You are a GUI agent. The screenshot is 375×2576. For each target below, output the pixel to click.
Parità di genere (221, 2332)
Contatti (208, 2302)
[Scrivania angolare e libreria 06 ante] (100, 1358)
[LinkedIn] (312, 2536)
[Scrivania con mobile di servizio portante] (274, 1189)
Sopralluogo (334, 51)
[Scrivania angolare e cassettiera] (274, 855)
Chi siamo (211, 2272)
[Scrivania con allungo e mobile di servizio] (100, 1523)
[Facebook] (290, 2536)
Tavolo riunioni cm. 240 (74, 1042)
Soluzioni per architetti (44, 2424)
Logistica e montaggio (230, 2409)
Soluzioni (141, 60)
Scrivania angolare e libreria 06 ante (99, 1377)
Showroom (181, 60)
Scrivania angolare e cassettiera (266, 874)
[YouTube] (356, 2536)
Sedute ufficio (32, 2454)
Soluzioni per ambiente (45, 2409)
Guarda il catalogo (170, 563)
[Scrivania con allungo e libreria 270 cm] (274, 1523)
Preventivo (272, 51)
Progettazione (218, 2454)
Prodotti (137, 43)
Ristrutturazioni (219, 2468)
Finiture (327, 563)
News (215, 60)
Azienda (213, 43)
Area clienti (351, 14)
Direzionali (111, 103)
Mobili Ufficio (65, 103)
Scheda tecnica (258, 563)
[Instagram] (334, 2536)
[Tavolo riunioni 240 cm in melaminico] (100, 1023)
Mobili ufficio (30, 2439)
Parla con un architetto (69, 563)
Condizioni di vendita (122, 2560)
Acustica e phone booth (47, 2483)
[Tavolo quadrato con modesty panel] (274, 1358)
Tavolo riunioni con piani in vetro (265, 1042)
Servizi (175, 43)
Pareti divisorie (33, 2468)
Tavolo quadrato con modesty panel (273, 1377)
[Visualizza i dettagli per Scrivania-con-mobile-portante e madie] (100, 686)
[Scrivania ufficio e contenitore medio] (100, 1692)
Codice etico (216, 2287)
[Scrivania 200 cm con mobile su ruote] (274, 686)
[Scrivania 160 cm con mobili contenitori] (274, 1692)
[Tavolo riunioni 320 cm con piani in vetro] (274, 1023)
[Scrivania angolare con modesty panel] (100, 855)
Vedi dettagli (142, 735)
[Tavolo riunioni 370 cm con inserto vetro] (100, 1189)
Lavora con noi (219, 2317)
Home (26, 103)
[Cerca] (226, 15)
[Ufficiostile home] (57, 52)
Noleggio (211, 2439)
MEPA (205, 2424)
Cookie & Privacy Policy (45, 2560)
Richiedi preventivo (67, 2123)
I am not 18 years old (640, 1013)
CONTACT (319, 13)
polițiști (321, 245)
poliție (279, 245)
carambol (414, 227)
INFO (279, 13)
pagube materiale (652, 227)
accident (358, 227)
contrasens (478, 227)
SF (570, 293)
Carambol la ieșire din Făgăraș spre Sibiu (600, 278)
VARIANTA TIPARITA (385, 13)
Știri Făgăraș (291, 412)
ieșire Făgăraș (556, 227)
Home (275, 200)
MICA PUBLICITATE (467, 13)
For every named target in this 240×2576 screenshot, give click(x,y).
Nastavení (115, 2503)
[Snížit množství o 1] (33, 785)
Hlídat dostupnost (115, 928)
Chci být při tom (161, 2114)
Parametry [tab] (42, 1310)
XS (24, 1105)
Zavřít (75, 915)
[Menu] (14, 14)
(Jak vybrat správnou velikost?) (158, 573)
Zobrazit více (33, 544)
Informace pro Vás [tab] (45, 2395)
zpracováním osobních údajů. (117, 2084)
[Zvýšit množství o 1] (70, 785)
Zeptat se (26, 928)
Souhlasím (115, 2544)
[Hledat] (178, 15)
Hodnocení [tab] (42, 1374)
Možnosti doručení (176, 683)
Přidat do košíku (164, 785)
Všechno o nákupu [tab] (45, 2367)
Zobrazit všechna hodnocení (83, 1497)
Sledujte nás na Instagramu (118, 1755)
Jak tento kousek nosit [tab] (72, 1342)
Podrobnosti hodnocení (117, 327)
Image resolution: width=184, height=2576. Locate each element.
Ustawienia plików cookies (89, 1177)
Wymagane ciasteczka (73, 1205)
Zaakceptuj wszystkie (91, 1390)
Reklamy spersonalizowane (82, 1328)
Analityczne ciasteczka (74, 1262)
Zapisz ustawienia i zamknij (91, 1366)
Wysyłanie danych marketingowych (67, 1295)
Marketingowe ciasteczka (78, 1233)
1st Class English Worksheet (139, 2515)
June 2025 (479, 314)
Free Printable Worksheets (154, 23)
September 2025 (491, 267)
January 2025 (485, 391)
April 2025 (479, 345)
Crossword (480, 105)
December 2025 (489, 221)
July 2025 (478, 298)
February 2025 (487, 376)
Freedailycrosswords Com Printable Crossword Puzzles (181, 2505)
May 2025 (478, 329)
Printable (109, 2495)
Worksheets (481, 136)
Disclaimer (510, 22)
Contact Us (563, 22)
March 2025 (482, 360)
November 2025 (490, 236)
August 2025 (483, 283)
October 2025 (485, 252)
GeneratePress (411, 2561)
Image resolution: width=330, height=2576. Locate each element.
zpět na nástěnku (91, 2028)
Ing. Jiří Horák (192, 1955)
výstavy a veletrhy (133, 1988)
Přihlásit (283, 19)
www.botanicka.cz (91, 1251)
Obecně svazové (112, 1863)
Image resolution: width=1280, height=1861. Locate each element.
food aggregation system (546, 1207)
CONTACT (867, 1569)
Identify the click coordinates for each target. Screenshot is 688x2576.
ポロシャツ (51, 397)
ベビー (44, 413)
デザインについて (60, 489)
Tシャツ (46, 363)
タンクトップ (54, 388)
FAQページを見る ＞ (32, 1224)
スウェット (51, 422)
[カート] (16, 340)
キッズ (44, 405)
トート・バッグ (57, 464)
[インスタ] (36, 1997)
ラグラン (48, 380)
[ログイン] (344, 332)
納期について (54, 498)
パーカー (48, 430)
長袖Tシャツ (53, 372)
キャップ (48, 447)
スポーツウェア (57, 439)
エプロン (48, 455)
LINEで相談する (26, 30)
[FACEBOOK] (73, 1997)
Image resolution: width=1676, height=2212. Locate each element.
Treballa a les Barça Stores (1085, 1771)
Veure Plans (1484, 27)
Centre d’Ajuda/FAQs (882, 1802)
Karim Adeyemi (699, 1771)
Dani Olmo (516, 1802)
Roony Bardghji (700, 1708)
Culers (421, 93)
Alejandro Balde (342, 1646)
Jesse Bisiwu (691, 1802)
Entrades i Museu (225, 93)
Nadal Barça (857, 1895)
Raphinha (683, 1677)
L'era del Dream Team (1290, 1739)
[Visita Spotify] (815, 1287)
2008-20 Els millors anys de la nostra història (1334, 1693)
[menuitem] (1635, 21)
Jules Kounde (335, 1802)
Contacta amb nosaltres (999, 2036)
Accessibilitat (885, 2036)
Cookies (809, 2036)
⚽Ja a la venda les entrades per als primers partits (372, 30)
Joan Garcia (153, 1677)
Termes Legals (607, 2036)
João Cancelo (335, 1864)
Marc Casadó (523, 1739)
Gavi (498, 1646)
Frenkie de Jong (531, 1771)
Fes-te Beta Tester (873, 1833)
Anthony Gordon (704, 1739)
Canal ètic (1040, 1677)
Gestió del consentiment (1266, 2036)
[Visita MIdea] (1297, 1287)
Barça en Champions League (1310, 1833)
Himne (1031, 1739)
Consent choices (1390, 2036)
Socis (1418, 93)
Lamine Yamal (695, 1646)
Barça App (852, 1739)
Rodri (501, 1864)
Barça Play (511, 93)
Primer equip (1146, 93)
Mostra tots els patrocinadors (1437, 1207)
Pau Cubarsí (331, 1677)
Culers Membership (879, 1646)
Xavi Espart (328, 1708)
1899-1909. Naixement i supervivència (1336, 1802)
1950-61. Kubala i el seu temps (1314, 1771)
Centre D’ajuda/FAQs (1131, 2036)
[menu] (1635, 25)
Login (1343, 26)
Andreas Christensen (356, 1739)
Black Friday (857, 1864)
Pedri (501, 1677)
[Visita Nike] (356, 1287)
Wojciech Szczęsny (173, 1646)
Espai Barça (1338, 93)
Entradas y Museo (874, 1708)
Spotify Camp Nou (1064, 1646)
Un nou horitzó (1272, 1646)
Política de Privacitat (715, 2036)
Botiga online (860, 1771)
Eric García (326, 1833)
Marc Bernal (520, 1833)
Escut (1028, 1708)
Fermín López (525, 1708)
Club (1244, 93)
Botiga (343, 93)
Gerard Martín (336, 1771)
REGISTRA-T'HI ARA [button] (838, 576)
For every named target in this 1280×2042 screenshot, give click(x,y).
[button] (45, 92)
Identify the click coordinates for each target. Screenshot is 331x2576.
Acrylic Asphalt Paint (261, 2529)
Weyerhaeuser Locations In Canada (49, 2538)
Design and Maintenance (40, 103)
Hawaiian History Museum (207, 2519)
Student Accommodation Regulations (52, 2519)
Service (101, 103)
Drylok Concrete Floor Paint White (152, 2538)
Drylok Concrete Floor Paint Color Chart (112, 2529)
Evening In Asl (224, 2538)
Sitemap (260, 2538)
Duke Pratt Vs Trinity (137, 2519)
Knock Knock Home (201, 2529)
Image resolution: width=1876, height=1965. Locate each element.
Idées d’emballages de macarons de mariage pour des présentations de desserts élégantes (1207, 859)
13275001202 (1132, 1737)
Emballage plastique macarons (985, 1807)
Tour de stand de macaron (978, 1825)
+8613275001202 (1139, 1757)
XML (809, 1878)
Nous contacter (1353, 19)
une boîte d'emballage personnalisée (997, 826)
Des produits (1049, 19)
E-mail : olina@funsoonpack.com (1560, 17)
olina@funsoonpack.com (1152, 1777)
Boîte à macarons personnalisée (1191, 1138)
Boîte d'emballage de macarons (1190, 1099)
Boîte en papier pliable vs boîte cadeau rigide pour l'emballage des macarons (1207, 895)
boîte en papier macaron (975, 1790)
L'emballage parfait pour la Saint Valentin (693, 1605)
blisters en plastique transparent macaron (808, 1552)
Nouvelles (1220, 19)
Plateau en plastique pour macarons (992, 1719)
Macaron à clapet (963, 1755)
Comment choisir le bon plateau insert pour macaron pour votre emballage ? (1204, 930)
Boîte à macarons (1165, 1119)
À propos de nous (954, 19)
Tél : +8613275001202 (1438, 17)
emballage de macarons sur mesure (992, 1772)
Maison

TASK BRIEF
Among the lines above, find the one with "CONTACT (319, 13)" and the one with "Sledujte nás na Instagramu (118, 1755)". Quote both and everything between them, exactly.

OUTPUT OF THE EXERCISE
CONTACT (319, 13)
polițiști (321, 245)
poliție (279, 245)
carambol (414, 227)
INFO (279, 13)
pagube materiale (652, 227)
accident (358, 227)
contrasens (478, 227)
SF (570, 293)
Carambol la ieșire din Făgăraș spre Sibiu (600, 278)
VARIANTA TIPARITA (385, 13)
Știri Făgăraș (291, 412)
ieșire Făgăraș (556, 227)
Home (275, 200)
MICA PUBLICITATE (467, 13)
For every named target in this 240×2576 screenshot, give click(x,y).
Nastavení (115, 2503)
[Snížit množství o 1] (33, 785)
Hlídat dostupnost (115, 928)
Chci být při tom (161, 2114)
Parametry [tab] (42, 1310)
XS (24, 1105)
Zavřít (75, 915)
[Menu] (14, 14)
(Jak vybrat správnou velikost?) (158, 573)
Zobrazit více (33, 544)
Informace pro Vás [tab] (45, 2395)
zpracováním osobních údajů. (117, 2084)
[Zvýšit množství o 1] (70, 785)
Zeptat se (26, 928)
Souhlasím (115, 2544)
[Hledat] (178, 15)
Hodnocení [tab] (42, 1374)
Možnosti doručení (176, 683)
Přidat do košíku (164, 785)
Všechno o nákupu [tab] (45, 2367)
Zobrazit všechna hodnocení (83, 1497)
Sledujte nás na Instagramu (118, 1755)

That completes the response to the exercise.